▶ _Your goal_:
Replace "Tap" with "Press" in the material, starting at its first line and ending at the line that contains "(x=678, y=368)", and reproduce those lines with everything else unchanged.

-*-

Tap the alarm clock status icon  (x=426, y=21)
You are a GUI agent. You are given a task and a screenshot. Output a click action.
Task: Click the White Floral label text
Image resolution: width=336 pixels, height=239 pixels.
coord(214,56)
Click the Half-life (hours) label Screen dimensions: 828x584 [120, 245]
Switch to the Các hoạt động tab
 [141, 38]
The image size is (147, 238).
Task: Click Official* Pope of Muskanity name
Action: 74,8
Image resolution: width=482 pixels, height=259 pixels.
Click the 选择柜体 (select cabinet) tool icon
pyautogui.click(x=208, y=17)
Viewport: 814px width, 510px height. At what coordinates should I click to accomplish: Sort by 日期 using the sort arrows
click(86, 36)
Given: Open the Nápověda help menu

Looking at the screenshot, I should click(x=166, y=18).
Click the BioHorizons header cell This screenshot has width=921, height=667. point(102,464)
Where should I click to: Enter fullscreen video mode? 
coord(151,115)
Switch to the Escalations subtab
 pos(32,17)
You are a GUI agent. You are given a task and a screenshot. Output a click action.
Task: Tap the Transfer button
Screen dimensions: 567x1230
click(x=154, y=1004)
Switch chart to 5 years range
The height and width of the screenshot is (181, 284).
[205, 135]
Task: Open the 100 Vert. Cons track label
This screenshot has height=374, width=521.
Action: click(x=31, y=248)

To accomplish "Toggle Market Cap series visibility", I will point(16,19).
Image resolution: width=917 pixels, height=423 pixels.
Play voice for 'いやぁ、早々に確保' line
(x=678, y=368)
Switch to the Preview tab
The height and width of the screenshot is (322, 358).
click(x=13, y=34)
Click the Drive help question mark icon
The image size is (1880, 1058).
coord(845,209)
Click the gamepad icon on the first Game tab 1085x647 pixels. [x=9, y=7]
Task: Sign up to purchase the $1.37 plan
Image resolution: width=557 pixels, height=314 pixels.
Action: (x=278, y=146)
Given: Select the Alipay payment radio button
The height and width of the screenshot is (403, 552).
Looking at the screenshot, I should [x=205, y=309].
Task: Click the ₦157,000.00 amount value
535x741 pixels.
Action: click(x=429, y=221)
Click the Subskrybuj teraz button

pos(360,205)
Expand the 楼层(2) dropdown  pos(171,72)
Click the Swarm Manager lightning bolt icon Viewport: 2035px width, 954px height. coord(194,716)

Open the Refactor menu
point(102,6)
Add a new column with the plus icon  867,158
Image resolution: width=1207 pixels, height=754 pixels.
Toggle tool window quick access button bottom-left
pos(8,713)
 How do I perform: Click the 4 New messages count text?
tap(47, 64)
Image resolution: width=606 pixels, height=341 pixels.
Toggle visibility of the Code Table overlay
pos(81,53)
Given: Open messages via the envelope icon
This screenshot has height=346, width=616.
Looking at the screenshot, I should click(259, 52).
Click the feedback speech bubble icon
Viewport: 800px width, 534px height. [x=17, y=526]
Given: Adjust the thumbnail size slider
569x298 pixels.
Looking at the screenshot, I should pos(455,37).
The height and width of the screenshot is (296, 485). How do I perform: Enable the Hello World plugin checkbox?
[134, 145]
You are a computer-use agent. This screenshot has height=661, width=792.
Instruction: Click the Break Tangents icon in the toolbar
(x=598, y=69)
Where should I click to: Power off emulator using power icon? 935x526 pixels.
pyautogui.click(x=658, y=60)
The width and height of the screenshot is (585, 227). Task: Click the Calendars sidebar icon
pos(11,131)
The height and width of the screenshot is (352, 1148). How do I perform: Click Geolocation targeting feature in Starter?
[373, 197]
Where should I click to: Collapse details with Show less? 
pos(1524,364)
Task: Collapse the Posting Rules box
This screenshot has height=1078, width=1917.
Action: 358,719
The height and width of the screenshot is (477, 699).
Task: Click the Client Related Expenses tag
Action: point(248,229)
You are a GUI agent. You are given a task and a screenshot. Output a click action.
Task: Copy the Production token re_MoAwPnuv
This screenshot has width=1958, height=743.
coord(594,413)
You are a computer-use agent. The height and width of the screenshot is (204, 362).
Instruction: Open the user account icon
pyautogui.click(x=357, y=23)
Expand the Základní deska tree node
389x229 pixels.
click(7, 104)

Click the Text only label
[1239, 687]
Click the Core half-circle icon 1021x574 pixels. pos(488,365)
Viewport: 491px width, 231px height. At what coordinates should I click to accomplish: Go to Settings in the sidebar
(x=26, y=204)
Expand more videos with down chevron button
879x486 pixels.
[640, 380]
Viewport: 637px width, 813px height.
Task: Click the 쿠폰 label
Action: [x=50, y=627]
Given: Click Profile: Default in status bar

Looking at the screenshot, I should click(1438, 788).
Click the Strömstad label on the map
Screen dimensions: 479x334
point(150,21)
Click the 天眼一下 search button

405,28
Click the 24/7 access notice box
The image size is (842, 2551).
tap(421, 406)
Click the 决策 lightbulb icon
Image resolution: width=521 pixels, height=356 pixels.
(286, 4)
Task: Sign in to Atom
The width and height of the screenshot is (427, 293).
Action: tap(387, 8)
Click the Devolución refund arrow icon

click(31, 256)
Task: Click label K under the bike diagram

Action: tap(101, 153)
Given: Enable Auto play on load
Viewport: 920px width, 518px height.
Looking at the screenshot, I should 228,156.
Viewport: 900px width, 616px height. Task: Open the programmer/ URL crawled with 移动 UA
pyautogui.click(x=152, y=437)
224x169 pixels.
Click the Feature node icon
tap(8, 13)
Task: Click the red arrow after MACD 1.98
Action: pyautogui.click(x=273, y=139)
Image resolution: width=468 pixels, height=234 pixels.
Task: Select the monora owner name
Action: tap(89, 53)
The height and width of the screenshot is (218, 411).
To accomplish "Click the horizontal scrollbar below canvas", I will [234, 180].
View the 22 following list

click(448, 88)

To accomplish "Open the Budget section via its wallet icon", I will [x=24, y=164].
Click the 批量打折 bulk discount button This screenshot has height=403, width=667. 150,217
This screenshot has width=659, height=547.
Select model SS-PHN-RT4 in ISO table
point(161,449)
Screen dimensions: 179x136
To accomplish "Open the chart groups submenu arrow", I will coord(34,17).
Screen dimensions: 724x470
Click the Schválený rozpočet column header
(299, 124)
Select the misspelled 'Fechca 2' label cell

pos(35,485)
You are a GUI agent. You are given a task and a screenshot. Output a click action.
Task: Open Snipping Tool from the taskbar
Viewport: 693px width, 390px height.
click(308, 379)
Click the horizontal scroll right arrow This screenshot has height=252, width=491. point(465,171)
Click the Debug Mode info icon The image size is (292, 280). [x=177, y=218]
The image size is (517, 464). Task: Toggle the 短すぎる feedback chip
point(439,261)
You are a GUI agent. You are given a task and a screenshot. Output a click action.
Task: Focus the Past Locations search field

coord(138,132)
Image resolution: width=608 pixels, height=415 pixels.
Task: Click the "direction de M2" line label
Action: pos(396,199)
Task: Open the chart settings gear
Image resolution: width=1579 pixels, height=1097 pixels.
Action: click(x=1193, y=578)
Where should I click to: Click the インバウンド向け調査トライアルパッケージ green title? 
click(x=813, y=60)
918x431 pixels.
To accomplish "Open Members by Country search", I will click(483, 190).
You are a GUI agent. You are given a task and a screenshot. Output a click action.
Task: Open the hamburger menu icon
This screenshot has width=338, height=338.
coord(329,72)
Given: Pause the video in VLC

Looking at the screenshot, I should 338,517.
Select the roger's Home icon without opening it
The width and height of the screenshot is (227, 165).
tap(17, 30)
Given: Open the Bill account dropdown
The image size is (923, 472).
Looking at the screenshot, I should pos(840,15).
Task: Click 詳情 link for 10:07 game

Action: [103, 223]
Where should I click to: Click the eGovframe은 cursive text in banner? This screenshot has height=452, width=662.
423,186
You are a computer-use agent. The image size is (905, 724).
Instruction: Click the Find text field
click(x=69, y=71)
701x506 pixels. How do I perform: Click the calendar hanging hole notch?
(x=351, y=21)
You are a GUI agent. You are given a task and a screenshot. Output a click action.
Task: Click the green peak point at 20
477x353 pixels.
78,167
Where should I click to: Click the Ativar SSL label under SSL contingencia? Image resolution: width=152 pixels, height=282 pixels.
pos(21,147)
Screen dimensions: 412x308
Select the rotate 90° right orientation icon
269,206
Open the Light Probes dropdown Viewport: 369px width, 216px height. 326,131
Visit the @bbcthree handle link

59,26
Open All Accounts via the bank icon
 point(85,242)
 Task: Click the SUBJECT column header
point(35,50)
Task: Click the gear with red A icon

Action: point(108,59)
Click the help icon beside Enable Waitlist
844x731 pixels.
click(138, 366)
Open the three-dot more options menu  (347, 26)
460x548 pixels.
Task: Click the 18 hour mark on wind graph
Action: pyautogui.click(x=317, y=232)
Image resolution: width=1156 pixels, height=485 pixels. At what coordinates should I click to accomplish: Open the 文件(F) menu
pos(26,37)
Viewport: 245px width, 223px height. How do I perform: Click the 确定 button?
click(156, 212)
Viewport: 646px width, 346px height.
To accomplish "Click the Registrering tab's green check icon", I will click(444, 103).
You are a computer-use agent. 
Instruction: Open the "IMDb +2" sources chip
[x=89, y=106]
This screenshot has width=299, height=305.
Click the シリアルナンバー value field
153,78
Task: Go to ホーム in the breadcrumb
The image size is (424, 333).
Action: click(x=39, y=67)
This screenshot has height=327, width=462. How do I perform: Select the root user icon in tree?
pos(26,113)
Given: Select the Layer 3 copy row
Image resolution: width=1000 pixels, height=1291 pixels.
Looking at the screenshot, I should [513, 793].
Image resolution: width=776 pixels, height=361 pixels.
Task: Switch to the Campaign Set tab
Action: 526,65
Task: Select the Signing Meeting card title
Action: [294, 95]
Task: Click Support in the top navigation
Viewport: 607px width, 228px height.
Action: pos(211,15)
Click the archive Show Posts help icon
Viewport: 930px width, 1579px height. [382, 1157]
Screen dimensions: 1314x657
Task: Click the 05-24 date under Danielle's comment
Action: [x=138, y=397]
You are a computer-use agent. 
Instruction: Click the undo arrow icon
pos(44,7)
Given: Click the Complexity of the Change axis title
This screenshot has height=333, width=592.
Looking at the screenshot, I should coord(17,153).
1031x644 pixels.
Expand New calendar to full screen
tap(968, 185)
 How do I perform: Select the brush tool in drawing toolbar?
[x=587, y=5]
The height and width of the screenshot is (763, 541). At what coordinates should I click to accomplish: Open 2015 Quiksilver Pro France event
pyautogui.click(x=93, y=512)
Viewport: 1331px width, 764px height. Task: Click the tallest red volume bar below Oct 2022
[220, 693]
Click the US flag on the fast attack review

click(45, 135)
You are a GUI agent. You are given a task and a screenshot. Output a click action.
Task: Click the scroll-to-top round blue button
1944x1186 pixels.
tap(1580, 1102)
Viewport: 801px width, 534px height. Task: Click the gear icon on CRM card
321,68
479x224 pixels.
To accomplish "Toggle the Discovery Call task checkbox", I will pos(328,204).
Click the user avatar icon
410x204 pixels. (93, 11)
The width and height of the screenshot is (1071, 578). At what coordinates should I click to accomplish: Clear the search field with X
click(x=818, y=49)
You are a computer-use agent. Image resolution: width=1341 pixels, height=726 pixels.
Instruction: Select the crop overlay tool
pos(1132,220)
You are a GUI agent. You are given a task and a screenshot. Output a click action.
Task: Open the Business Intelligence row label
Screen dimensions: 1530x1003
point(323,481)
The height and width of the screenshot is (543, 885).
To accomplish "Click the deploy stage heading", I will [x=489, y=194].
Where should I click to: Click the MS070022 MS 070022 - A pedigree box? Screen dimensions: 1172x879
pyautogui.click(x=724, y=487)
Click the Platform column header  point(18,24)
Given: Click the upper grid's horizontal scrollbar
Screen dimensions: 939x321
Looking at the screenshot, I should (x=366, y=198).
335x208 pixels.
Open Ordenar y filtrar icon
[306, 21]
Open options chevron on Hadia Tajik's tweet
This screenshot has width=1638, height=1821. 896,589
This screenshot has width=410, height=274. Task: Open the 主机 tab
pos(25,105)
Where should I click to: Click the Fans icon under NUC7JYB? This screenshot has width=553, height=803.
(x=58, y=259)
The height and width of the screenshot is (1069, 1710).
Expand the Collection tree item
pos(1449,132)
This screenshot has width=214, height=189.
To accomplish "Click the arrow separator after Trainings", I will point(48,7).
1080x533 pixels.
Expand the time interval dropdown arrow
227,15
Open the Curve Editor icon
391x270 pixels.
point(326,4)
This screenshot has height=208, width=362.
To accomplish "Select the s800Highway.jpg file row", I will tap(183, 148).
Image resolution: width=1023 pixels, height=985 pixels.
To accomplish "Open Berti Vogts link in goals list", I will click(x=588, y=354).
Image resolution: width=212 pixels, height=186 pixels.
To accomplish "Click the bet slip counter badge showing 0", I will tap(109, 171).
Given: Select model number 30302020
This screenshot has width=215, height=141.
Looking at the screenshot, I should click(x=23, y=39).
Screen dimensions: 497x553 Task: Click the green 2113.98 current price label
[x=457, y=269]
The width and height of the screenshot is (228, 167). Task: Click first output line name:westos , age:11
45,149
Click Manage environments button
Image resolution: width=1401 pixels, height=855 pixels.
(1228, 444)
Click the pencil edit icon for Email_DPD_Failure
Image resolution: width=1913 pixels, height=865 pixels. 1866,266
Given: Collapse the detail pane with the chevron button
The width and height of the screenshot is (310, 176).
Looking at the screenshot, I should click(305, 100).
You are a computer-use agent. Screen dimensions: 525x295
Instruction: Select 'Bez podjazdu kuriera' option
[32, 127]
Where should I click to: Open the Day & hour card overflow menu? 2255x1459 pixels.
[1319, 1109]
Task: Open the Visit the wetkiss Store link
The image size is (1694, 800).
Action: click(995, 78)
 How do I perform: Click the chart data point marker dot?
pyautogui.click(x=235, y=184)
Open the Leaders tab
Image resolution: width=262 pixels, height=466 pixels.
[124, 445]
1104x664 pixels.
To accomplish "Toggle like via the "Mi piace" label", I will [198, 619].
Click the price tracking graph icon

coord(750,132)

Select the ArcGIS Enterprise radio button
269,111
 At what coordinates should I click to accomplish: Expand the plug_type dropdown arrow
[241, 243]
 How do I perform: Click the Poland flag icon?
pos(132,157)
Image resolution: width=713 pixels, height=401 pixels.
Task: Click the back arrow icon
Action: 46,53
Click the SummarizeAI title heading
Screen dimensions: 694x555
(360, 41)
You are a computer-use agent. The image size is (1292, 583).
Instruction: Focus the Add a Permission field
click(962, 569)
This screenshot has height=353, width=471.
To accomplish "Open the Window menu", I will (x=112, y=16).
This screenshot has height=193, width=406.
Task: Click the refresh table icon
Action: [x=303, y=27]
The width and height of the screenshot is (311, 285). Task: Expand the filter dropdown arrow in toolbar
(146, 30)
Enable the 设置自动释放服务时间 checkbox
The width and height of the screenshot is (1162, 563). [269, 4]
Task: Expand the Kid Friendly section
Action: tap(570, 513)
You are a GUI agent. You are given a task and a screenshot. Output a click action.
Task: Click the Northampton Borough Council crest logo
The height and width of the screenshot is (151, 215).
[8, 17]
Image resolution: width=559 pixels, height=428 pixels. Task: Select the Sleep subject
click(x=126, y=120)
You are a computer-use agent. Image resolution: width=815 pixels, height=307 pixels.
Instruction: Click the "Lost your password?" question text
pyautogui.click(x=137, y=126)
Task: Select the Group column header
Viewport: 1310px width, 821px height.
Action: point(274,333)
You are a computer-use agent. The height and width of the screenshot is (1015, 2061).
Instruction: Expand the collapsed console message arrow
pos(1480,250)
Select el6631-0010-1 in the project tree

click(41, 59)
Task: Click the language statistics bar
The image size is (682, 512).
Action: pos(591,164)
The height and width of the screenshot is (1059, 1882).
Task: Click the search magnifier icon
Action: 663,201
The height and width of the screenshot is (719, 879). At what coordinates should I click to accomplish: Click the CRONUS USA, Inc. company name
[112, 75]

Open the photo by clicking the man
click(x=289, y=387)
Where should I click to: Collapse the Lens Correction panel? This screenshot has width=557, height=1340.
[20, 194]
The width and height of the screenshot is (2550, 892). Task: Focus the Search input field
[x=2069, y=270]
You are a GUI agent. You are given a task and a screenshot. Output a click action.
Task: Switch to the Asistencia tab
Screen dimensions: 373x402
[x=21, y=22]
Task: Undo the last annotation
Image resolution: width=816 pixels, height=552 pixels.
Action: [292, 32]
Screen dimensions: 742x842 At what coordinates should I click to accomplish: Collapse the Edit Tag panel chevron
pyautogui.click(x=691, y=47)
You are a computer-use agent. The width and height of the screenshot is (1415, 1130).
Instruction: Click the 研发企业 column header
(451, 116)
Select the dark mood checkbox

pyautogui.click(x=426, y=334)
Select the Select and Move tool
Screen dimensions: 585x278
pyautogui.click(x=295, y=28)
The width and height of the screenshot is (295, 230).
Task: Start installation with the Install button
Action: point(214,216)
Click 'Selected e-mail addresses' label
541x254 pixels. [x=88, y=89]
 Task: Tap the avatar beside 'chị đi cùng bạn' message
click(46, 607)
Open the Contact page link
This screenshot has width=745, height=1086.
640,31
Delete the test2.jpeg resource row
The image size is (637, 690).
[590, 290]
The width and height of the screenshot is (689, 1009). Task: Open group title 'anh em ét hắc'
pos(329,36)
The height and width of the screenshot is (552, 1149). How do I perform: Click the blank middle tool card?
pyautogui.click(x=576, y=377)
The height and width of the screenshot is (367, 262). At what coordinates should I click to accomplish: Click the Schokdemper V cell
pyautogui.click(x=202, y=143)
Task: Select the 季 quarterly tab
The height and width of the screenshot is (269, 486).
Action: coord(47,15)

-*-

▶ _Solution to this problem_:
Press the alarm clock status icon  (x=426, y=21)
You are a GUI agent. You are given a task and a screenshot. Output a click action.
Task: Click the White Floral label text
Image resolution: width=336 pixels, height=239 pixels.
coord(214,56)
Click the Half-life (hours) label Screen dimensions: 828x584 [120, 245]
Switch to the Các hoạt động tab
 [141, 38]
The image size is (147, 238).
Task: Click Official* Pope of Muskanity name
Action: 74,8
Image resolution: width=482 pixels, height=259 pixels.
Click the 选择柜体 (select cabinet) tool icon
pyautogui.click(x=208, y=17)
Viewport: 814px width, 510px height. At what coordinates should I click to accomplish: Sort by 日期 using the sort arrows
click(86, 36)
Given: Open the Nápověda help menu

Looking at the screenshot, I should click(x=166, y=18).
Click the BioHorizons header cell This screenshot has width=921, height=667. point(102,464)
Where should I click to: Enter fullscreen video mode? 
coord(151,115)
Switch to the Escalations subtab
 pos(32,17)
You are a GUI agent. You are given a task and a screenshot. Output a click action.
Task: Press the Transfer button
Screen dimensions: 567x1230
click(x=154, y=1004)
Switch chart to 5 years range
The height and width of the screenshot is (181, 284).
[205, 135]
Task: Open the 100 Vert. Cons track label
This screenshot has height=374, width=521.
Action: click(x=31, y=248)

To accomplish "Toggle Market Cap series visibility", I will point(16,19).
Image resolution: width=917 pixels, height=423 pixels.
Play voice for 'いやぁ、早々に確保' line
(x=678, y=368)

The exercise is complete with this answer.